Description of the task =
Name each recitation posture mentioned in the mailing-list thread on Indian recitation techniques, along with the accent it corresponds to.

[INDOLOGY] mnemotechnics and visualisation in Indian traditional recitation techniques

George Thompson gthomgt at gmail.com
Sun Jun 16 23:58:57 UTC 2013


Dear List,

With regard to a memorial volume to Frits Staal, does anyone have an email
address for Andre Padoux?

I would be grateful for any help.

George Thompson


On Sun, Jun 16, 2013 at 7:43 PM, George Thompson <gthomgt at gmail.com> wrote:

> Dear list members,
>
> When examining the mnemotechnics of Vedic recitation one should begin, of
> course, with Frits Staal's work, beginning with his early work on Nambudiri
> Vedic recitation, his audio and film recordings  of these recitations,  and
> culminating in his last book,  Discovering the Vedas.
>
> Soon, I will be posting a final call for contributions to a memorial
> volume in honor  of Frits Staal, the planned deadline for papers at the
> moment being, I believe, October 2013, with a publication date roughly a
> year later.
>
> I urge scholars who wish to contribute to notify us as soon as possible. I
> am in the process of inviting more contributions from Vedicists and Frits'
> friends, in particular.
>
> Best wishes,
>
> George Thompson
>
>
> On Sun, Jun 16, 2013 at 8:08 AM, Dipak Bhattacharya <
> dbhattacharya200498 at yahoo.com> wrote:
>
>> Three postures āyāma, viśrambha and ākşepa corresponding to the
>> pronunciation of
>> the acute, grave and circumflex were taught by Ṛgvedic ācāryas along with
>> practical demonstration at least till the sixties.

Given records =
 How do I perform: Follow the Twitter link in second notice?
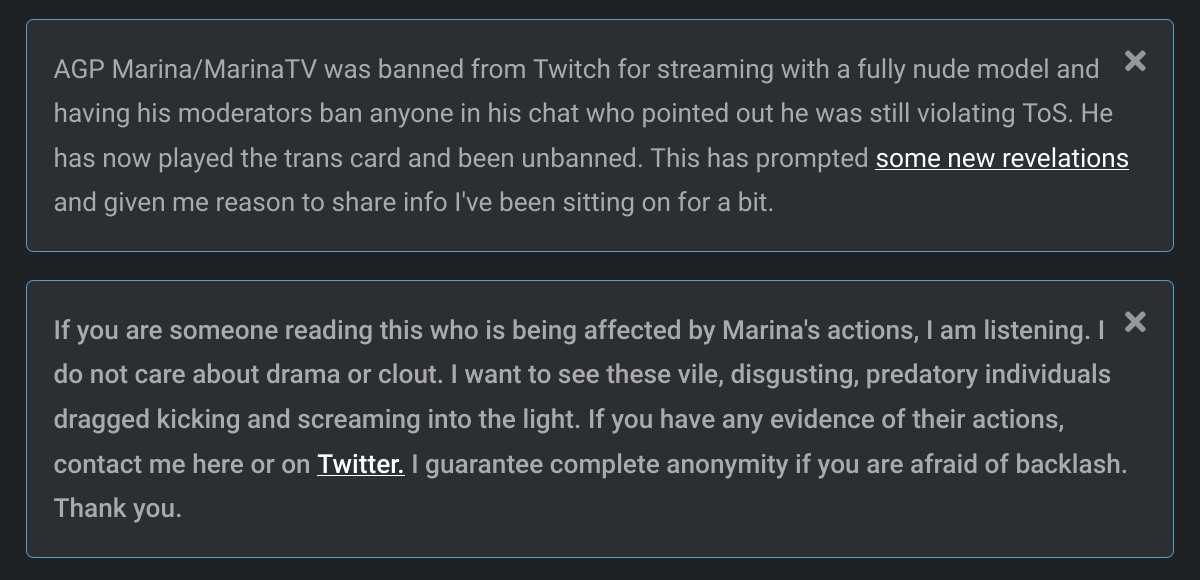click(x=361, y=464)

---

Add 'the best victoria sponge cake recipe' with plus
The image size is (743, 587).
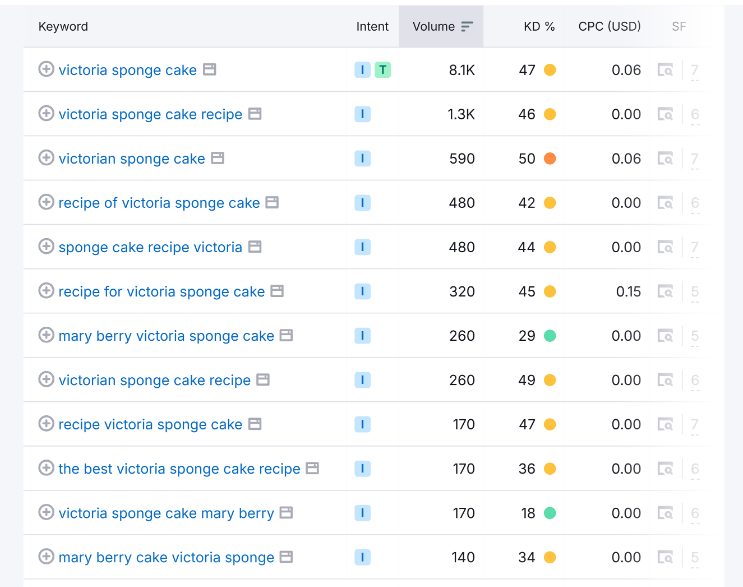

Response to this task =
- āyāma: the acute
- viśrambha: the grave
- ākşepa: the circumflex